Wings of Destiny
#6
Wings of Destiny - Memento Mori (2021)

[Obrazek: 961295.jpg?5114]

Tracklista:
1. Playing with Fire 05:52
2. Death Wish 03:10
3. Holy Grail 04:29
4. Shadowland 03:57
5. Reborn Immortal 03:22
6. My Freedom 04:51
7. Of Dwarves and men 03:53
8. Memento Mori 04:48
9. City on Fire 04:51
10. Theater of Tragedy 07:07

Rok wydania: 2021
Gatunek: Heavy/Power Metal
Kraj: Kostaryka

Skład:
Anton Darusso - śpiew, instrumenty klawiszowe
Andrés Castro - gitara
Cristian “Mythos” Jiménez - gitara
Emil Minott - bas
Horacio París Kofoed - perkusja


Rok bez albumu WINGS OF DESTINY to rok stracony.
Obeszło się bez zmian w składzie i bez większych problemów Memento Mori ukaże się 23 lipca 2021 nakładem WormHoleDeath.

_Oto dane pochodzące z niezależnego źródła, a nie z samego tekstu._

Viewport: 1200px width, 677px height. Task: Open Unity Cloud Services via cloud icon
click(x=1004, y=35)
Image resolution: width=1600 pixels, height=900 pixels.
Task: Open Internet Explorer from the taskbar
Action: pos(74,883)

Na każdej płycie WINGS OF DESTINY czymś zaskakiwało i grało coś innego, szukając swojej drogi.
WINGS OF DESTINY na tyle wyrobiło już sobie renomę, że nie muszą szukać i postawili na tradycyjny power metal pierwszych dwóch płyt, a w tle STRATOVARIUS, IRON MASK, AT VANCE, USA i oczywiście DERDIAN oraz MAGIC OPERA, w którym to Anton Darusso w tym roku zaśpiewał i postanowił podzielić się swoimi doświadczeniami tutaj.
Playing with Fire pokazuje, że lekcję zrozumiał, zespół pędzi, sekcja rytmiczna jest piorunująca, a Darusso rządzi i dzieli nad dwiema potężnymi gitarami z bardzo dobrym refrenem. Zwalniają w bardzo dobrym, bardziej heavy metalowym Death Wish z rockowym feelingiem i rozmarzony refren w stylu MASTERPLAN czaruje! Wspaniale odtworzone DERDIAN i MAGIC OPERA w wybornym natarciu Holy Grail, aby potem znów rozsiewać magię MASTERPLAN w rozczulającym My Freedom, przypominającym coś, czego raczej już w MASTERPLAN nie będzie nigdy.
Na tle tego Of Dwarves and Men jest tylko dobry, ale wrażenie robi wykonanie i ostra praca sekcji na miarę MANOWAR z czasów Shankle, w refrenie jednak jest szwedzka magia.
Memento Mori to STRATOVARIUS i MAGIC OPERA w jednym miejscu. Wyborne ozdobniki neoklasyczne, prosty refren i ponownie świetne wykonanie. Lepsza jednak jest próba pojednania USA z Europą w City on Fire. Co za piękny, melodyjny refren! Zniszczenie.
Na zakończenie Theater of Tragedy, w którym to królują MAGIC OPERA i DERDIAN, bardzo ładnie zagrane i zaśpiewane, podniosłe i eleganckie.
Gdyby wszystkie kompozycje były na tak wysokim poziomie, to bez wątpienia by była tegoroczna czołówka, niestety rockowy Shadowland jest po prostu słaby jak rockowe zapędy w IRON MASK i niestety równie słabo wygląda Reborn Immortal, który miał być próbą zagrania nowocześniej heavy metalu, ale to zupełnie nie wyszło, nie tylko przez infantylny refren. Takie rzeczy powinny pozostać w OXIDIZE, w którym takie rzeczy były zagrane lepiej. W tych dwóch kompozycjach też budzi wątpliwości forma Darusso, który w większości kompozycji czaruje i niszczy, góruje nad wszystkimi instrumentami jak to ma w zwyczaju, a tutaj ma momenty kontrowersyjne. Może w tym roku przeforsował z projektami, bo poza wybornym występem w MAGIC OPERA zaśpiewał też w BLIND FAITH oraz przygotowuje się do WEB OF LIES. Nawet dla takiego talentu to może być za dużo, ale to może być też wina po prostu samych kompozycji, które niestety nie są zbyt specjalne.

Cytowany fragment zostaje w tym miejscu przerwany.